Because, I reasoned, a newer one will not have needed retro-fitting to work with the new editor. It will already have been designed with the new editor in mind. By the time they change the editor again, which they surely will, I might have retired from blogging. I might never need to change this theme again. Victory will be mine!!
So I began looking for a newer theme that met all the criteria. And after eliminating almost all of those, for one reason or another, I began trying to set up the one that was left, “in private,” before transferring it over to my “real” blog. Because, as mentioned earlier, I am cautious and risk-averse like that. And then, once I thought I had solved all the problems, mainly, or devised work-arounds for whatever was not entirely congenial to me, more or less … and after some hemming and hawing and stress and putting it off … I pressed the button and changed the theme.
Then, I immediately proceeded to experience increasingly intense buyer remorse. This was not techically “buyer” remorse, because it was a free theme. More like “decision” remorse.
Those lovely large pictures took a long time to load. Especially as “covers” in the “cover template.” So mostly the homepage just looked like it had a giant fog-gray header, for whole long SECONDS. Then I began to feel the new image-to-text ratio made the whole thing feel … less … [Trigger warning: I’m about to sound insufferable. Doing it anyway] intellectual. [Now please excuse me while I stifle the other part of myself, who’s laughing hysterically and saying “like the old one looked ‘intellectual!’”] Then I kept not liking the “archive pages” and kept thinking of new ways to hide them and make them inaccessible and make other pages that would do almost the same thing only not “that way.” And then there was the endless fussing with the excerpts. The old theme didn’t even have excerpts. I don’t think.
All of this, mind you, was taking place in the background of a blog no one actually reads. Seriously. In internet numbers, no one. [Except You, clearly. Every rule has its exceptions. You’re a member of an elite squad. Which I value, immensely, let me tell you.]
This meant that, on top of everything else, my obsession-to-importance ratio had gotten even more out of whack than usual.
By now, I also had some real work to do. I couldn’t spend any more hours staring at blog stuff on the internet, because I needed to spend hours staring at work stuff on the internet. I just had to put up with the itchy, ill-fitting, uncomfortable sweater of the new theme until I had the uncommitted time to figure out what to do about it.
During this period, I consoled myself with the thought that, in internet numbers, no one even reads this blog. [See above. I am, truly, glad You are an exception.] I read it, though. This was not a happy time.

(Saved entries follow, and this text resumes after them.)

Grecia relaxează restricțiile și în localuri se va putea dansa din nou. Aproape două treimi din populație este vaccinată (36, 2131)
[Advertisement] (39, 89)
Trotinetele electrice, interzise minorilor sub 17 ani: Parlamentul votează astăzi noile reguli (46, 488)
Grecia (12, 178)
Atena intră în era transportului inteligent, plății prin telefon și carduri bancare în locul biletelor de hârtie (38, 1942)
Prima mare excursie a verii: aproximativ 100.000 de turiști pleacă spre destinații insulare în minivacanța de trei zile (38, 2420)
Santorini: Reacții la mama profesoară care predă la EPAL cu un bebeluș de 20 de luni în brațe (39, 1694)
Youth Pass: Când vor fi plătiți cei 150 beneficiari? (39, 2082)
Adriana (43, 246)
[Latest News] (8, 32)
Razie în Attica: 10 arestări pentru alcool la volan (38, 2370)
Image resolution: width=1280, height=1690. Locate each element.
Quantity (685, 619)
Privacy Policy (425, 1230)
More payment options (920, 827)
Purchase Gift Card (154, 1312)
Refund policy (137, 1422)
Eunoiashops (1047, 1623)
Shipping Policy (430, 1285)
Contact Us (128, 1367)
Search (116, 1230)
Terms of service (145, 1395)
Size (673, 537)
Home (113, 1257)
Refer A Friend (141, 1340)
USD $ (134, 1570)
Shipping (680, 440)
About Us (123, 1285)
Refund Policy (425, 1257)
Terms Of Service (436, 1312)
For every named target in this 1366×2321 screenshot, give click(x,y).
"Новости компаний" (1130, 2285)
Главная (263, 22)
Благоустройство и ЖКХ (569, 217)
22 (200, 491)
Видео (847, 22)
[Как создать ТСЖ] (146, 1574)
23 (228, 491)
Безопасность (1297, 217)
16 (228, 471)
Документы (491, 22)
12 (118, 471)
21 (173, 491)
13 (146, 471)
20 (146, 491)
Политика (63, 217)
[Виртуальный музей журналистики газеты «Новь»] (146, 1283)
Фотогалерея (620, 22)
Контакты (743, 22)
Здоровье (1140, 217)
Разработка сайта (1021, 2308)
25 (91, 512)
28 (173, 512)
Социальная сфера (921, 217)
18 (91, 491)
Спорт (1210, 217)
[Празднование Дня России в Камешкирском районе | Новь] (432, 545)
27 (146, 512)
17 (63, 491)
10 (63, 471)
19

Once the most recent dust cleared, I decided there was nothing for it but to change themes again. I think I have finally managed to replicate some of the desirable features of the old old theme, without most of the undesirable features of the new old one. The new new one doesn’t have all the loading problems, and still manages to have ridiculously immense pictures at the top of all the pages. This, I think I’ve finally realized, is kind of passé now. The current trend seems to be to have immense pastel blank spaces, along with some kind of giant font. In another decade or so, that will probably start to appeal to me, too.
I still keep tripping over little things I want to tidy up. But the new new theme has full site editing, which makes the tidying up easier. Now that I’m past the terror.
Here’s what I think I may have learned from this:
- Liking the archive pages matters, because there’s a boatload of them.
- Hiding tags and categories probably cuts down on daily views.
- The daily views probably matter way too much to me, anyway.
- Anyone who reads posts on this blog in the reader will never even know I changed the
boxtheme unless I tell them. Not that there’s any consumer benefit.
- I could have been a brand manager.